** Data for processing follows **

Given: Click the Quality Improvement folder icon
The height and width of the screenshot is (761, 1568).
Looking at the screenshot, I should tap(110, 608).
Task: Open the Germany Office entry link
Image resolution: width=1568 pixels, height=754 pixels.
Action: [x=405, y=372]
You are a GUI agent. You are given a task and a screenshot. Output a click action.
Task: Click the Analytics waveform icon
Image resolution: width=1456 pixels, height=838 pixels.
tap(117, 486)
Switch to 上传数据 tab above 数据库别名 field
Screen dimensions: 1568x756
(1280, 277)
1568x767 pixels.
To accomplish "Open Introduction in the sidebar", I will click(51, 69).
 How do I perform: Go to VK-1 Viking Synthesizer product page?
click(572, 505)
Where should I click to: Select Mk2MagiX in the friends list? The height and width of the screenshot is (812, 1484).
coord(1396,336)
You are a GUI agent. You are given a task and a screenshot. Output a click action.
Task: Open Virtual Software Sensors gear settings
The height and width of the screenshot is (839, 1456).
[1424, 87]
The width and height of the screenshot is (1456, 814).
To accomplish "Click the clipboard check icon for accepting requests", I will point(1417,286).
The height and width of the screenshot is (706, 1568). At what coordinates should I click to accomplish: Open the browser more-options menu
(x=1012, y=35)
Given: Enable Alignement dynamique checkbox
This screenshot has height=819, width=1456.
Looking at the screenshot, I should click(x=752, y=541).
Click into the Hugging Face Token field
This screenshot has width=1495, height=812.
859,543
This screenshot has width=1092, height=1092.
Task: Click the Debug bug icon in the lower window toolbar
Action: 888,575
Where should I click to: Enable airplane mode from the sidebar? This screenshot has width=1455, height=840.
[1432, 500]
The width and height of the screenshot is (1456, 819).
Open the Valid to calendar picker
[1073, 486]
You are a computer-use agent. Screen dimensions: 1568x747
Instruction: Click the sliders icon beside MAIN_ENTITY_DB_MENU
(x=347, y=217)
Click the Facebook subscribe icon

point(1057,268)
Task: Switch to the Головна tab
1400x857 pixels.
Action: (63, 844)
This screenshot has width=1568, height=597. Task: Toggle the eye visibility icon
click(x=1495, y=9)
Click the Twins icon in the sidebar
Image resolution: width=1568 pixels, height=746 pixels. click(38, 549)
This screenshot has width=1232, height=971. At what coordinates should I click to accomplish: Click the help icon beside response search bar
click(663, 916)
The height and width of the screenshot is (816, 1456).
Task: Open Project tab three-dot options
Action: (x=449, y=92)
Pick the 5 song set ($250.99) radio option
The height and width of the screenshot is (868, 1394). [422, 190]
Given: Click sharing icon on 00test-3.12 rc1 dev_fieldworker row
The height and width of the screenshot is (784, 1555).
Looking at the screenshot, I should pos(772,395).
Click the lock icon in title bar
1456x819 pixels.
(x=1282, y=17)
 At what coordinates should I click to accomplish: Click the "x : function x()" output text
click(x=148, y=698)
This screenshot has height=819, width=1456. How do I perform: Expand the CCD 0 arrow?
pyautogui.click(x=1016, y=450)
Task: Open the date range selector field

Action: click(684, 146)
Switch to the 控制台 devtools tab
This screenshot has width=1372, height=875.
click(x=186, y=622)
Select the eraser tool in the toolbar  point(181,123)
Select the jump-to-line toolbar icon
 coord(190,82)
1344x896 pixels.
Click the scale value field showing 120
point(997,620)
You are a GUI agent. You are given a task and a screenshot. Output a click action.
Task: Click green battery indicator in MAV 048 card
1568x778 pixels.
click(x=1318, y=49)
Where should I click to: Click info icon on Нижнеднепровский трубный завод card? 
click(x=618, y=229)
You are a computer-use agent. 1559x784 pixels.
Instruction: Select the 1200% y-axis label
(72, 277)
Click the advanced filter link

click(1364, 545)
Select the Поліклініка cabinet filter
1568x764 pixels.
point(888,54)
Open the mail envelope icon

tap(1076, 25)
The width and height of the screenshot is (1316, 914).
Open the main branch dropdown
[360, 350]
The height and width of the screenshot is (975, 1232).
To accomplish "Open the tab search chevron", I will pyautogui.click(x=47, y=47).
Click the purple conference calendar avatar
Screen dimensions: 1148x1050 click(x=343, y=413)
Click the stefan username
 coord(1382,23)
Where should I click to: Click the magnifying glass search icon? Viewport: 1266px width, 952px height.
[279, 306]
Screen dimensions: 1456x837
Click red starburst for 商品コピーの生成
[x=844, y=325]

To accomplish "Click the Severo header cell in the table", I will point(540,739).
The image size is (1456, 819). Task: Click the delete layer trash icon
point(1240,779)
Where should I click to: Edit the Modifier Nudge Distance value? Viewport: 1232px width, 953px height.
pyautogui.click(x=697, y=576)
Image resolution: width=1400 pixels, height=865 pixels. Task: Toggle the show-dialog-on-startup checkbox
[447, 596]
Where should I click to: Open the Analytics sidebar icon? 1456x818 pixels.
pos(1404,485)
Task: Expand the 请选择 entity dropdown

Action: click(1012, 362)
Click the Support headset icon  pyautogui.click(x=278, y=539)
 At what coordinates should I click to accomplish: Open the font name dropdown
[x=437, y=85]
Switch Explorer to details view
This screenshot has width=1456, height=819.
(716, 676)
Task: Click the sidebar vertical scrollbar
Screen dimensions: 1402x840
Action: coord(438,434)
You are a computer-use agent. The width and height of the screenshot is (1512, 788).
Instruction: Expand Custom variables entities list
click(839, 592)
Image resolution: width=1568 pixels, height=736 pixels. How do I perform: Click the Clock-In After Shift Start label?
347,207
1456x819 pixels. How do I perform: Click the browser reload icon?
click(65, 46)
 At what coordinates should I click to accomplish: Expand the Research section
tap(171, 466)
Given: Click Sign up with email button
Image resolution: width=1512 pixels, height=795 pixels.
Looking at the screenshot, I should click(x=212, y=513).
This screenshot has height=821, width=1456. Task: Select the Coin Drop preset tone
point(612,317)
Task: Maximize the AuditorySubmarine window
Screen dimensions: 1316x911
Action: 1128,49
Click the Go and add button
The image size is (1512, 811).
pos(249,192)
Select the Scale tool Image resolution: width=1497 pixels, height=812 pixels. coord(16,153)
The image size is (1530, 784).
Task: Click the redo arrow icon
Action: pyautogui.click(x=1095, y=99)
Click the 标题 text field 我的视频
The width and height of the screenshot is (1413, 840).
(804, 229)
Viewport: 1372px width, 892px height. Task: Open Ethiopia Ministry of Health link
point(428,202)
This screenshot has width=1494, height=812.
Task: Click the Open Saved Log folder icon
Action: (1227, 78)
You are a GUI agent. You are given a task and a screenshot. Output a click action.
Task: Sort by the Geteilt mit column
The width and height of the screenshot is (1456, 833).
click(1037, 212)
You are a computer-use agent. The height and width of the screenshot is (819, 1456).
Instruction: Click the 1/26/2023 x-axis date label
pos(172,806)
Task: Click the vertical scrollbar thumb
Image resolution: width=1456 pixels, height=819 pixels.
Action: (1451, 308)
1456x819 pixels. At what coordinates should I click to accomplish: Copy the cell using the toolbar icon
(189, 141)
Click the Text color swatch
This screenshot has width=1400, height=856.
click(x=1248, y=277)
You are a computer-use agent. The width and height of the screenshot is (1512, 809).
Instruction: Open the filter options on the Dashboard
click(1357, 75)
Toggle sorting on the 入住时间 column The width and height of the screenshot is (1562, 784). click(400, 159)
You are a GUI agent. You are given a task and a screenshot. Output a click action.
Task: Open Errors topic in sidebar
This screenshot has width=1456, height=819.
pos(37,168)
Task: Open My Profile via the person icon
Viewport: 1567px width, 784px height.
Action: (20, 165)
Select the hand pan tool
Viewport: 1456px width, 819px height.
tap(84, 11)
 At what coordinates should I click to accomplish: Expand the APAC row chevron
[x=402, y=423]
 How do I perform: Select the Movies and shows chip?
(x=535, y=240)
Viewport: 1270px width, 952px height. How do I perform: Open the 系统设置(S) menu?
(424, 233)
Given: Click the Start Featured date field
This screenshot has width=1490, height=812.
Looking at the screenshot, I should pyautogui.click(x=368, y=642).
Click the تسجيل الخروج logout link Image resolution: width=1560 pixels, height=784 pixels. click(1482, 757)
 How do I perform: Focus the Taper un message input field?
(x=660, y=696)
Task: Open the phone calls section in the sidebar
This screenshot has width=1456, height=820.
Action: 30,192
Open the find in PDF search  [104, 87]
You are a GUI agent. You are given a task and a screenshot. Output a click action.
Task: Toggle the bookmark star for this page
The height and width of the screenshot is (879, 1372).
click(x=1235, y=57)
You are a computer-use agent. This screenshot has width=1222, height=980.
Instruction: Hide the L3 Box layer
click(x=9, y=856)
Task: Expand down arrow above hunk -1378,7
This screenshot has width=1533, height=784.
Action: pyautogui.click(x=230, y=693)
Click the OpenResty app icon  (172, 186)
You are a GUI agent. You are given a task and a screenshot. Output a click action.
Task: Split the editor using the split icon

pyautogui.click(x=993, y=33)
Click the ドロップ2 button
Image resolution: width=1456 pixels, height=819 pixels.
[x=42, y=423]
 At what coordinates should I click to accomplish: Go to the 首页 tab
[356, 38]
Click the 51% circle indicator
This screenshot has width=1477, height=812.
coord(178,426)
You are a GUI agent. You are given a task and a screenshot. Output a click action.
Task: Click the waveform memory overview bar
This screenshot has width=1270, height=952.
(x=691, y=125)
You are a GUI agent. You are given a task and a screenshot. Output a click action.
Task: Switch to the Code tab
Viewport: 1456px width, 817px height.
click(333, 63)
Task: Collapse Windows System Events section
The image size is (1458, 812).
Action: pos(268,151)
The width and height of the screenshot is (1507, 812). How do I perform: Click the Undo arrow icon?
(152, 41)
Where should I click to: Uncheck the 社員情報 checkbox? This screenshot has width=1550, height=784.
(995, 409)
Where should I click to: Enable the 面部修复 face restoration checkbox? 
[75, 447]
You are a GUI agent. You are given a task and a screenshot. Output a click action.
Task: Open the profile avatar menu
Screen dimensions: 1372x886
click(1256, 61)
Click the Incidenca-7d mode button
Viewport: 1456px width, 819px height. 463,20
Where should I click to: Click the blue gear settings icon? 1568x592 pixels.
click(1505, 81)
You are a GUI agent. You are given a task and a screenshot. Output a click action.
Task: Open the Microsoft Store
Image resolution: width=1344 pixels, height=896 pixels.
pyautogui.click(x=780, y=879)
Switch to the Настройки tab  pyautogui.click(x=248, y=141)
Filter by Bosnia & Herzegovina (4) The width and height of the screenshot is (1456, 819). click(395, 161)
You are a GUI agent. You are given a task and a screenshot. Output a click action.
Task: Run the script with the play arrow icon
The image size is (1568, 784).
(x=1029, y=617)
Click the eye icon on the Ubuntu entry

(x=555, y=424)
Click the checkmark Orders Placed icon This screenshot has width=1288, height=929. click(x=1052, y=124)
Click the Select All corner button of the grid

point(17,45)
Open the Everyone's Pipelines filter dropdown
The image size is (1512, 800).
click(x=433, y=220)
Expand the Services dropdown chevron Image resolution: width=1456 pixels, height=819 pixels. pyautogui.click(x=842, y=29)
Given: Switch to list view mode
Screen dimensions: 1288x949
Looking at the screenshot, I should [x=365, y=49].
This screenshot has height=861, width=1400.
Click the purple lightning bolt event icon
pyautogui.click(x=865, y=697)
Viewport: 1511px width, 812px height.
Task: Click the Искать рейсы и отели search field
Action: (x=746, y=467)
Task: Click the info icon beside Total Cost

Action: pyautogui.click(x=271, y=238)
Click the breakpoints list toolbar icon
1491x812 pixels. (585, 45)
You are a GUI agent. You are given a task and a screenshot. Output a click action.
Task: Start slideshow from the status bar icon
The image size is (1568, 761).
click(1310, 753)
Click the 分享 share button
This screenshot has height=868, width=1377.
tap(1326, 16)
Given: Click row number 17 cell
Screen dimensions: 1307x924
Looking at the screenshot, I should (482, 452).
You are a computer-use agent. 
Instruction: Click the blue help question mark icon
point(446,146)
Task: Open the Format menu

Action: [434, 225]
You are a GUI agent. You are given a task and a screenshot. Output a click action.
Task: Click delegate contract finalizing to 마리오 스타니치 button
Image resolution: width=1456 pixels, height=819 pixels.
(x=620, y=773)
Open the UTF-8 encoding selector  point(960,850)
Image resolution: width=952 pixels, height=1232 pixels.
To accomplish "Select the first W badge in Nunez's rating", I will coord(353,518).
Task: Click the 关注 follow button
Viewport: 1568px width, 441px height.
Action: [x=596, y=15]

** End of Data for processing **

Assigned task:
Please repeat each line from the one with "Open the UTF-8" through the last line of the data above, and add nothing.

Expected output:
Open the UTF-8 encoding selector  point(960,850)
Image resolution: width=952 pixels, height=1232 pixels.
To accomplish "Select the first W badge in Nunez's rating", I will coord(353,518).
Task: Click the 关注 follow button
Viewport: 1568px width, 441px height.
Action: [x=596, y=15]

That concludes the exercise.